The present invention has been described above by way of a description of specific embodiments of the invention, and it should be understood that Various modifications, improvements or equivalents of the invention may be devised by those skilled in the art. Such modifications, improvements or equivalents should also be considered to be included within the scope of the invention.

Claims

Claim

1. A distributed computing method, comprising:

Distributed computing of input task flows;

Reducing the calculation result of the distributed calculation; and

The reduced calculation results are stored in the reduction cache.

2. The distributed computing method according to claim 1, wherein the reducing comprises: allocating the calculation result to a plurality of reduction units;

Performing a reduction process on the calculation results assigned to the reduction unit;

The calculation result after the reduction processing is output to the reduction cache.

3. The distributed computing method according to claim 2, wherein said allocating is performed based on a reduction value calculated using a reduction function.

4. The distributed computing method of claim 3, wherein the allocating is performed based on the reduction value and a belonging task identification.

5. The distributed computing method according to claim 2, wherein the reduction processing further comprises post processing the calculation result.

6. The distributed computing method according to claim 2, wherein the calculation result of the reduction unit having the same reduction value is output to the same reduction cache.

7. The distributed computing method according to claim 1, wherein the calculation result of the distributed calculation is locally backed up before the reduction is performed.

8. The distributed computing method according to claim 2, wherein the returning unit corresponding to the reduction unit In the case where the cache is not writable, the calculation result is forwarded to other reduction caches.

9. The distributed computing method of claim 8, wherein the reduction cache is not writable when a reduction cache is reset or refreshed.

The distributed computing method according to claim 2, wherein when all the reduction caches are not writable, the calculation result of the reduction processing is locally backed up.

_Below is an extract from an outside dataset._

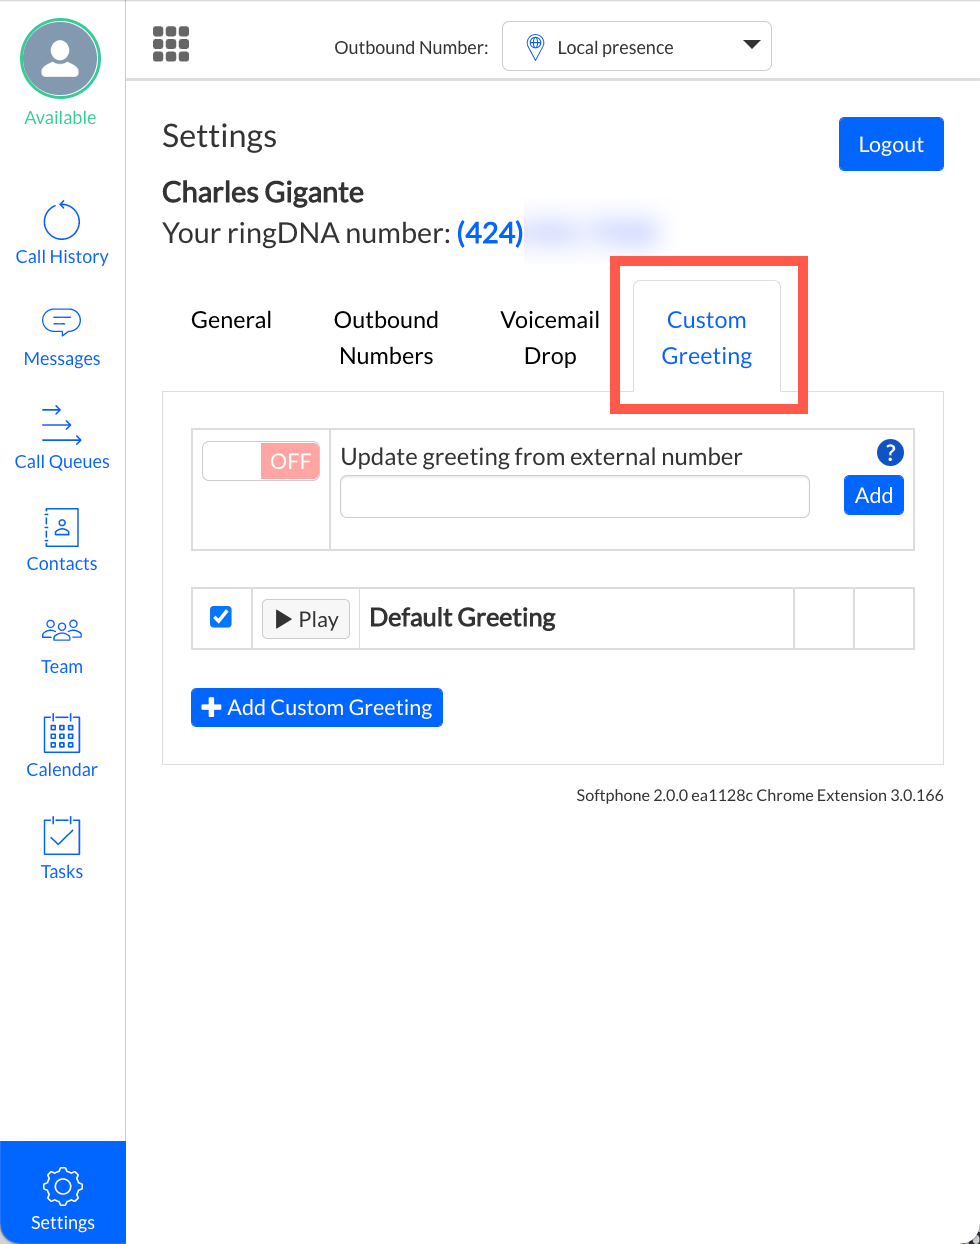
Task: Click the user avatar status icon
Action: pyautogui.click(x=61, y=60)
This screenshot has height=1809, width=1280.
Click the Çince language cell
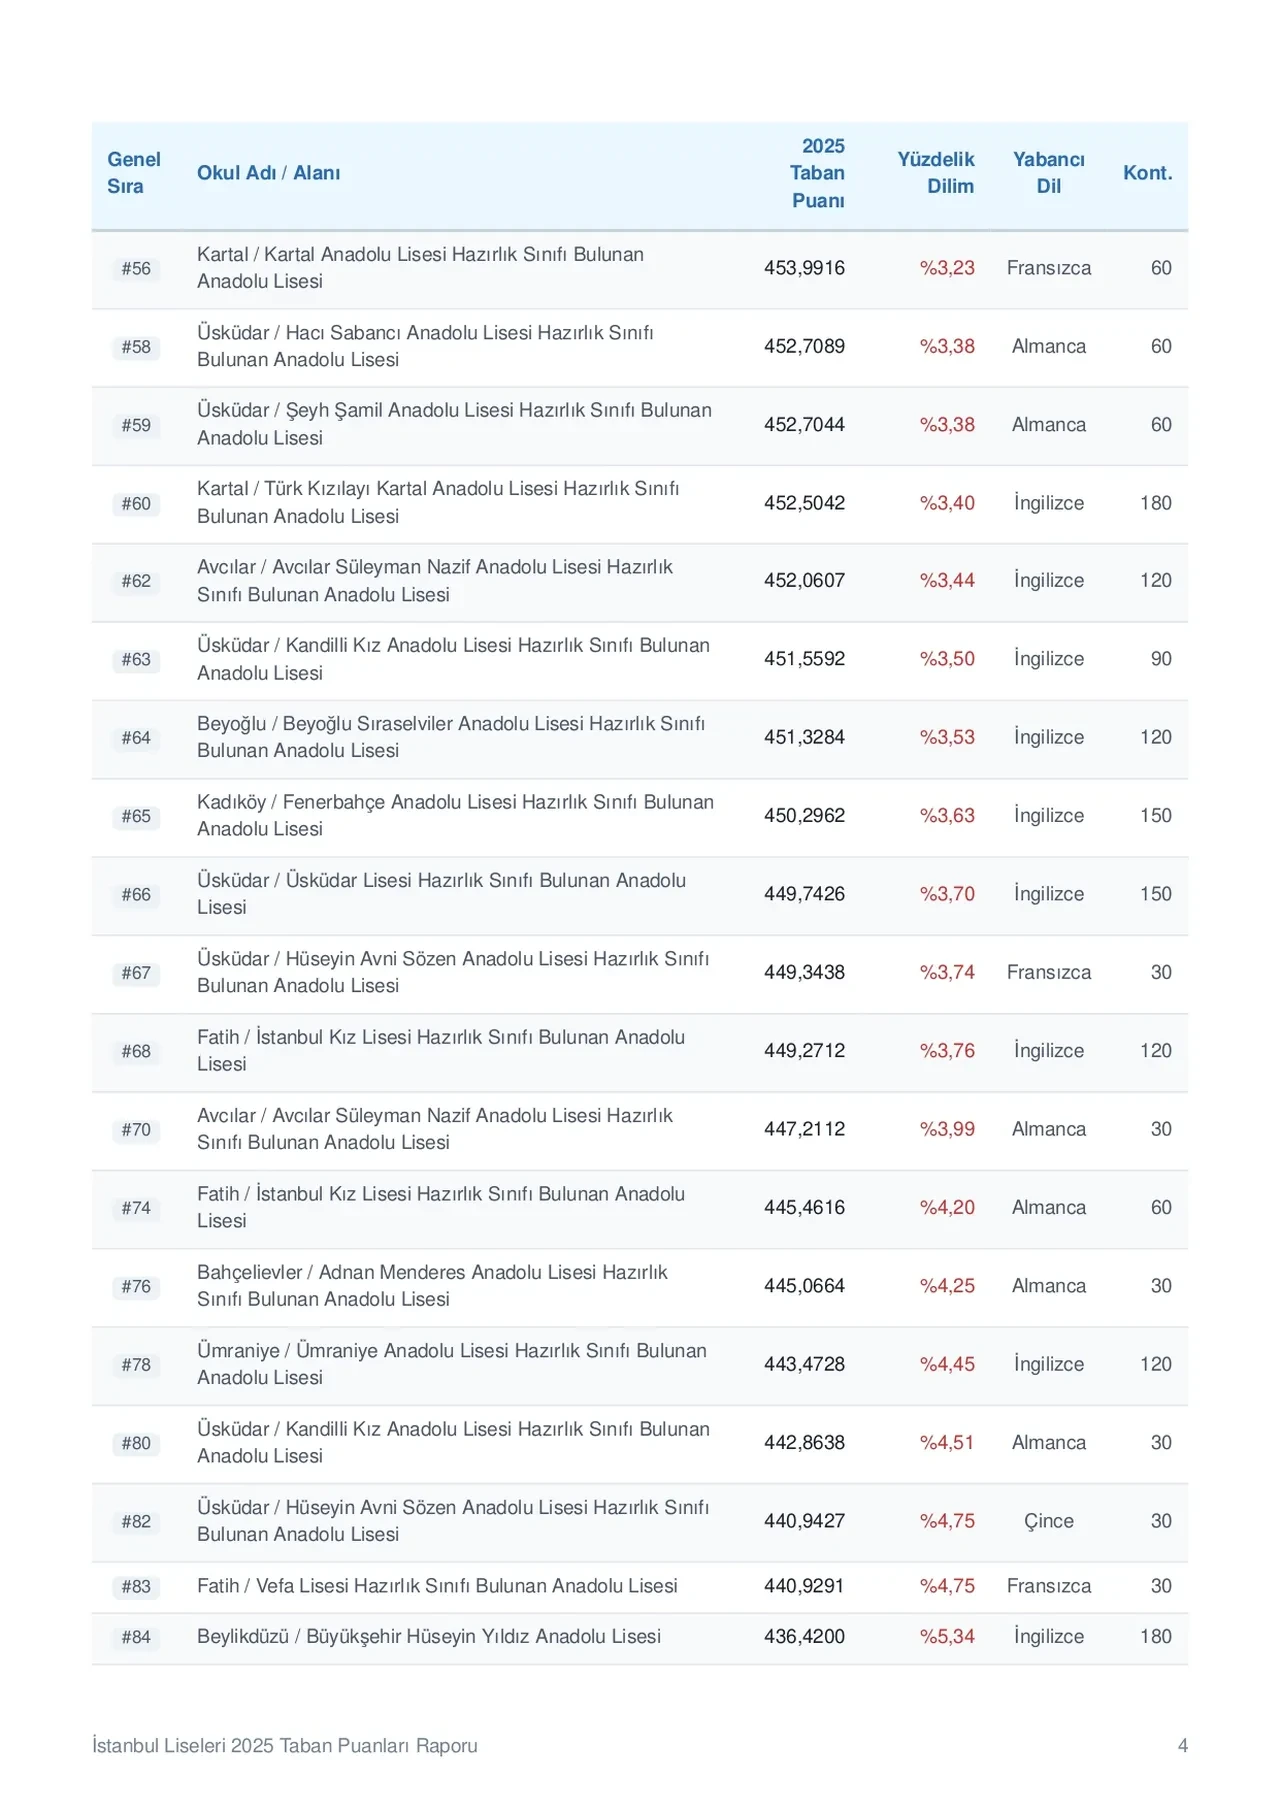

The distributed computing method according to claim 2, wherein after the reduced processing result is output to the reduction cache, the calculation result is locally backed up.

The distributed computing method according to claim 3 or 4, wherein said reduction function comprises a hash function.

13. A distributed computing system, comprising:

a distributed computing device for performing distributed computing;

a plurality of reduction units, wherein the reduction unit is configured to perform a reduction process on the calculation result of the distributed calculation;

One or more reduction caches for storing the calculation results of the reduction;

A reduction control device is configured to control the reduction of the calculation result to the reduction cache and the access to the reduction cache.

The distributed computing system according to claim 13, wherein the calculation result is distributed to a plurality of reduction units based on a reduction value calculated using a reduction function.

15. The distributed computing system of claim 14 wherein the reduction unit having the same reduction value outputs the calculated balance of the reduction process to the same reduction cache.

16. A distributed computing system according to any of claims 13-15, wherein

The reduction cache includes a reduction cache internal control unit and a reduction cache internal storage unit. The reduction cache control unit receives input to the reduction cache, and stores the input data in a predetermined data structure in the reduction cache storage unit.

17. The distributed computing system of claim 16, wherein the reduction cache memory unit is at least partially memory.

18. The distributed computing system of any one of claims 13-15, wherein the reduction unit comprises a reduction local backup unit for backing up data processed by the reduction unit to recover when an exception occurs in the reduction cache. Reduction cache.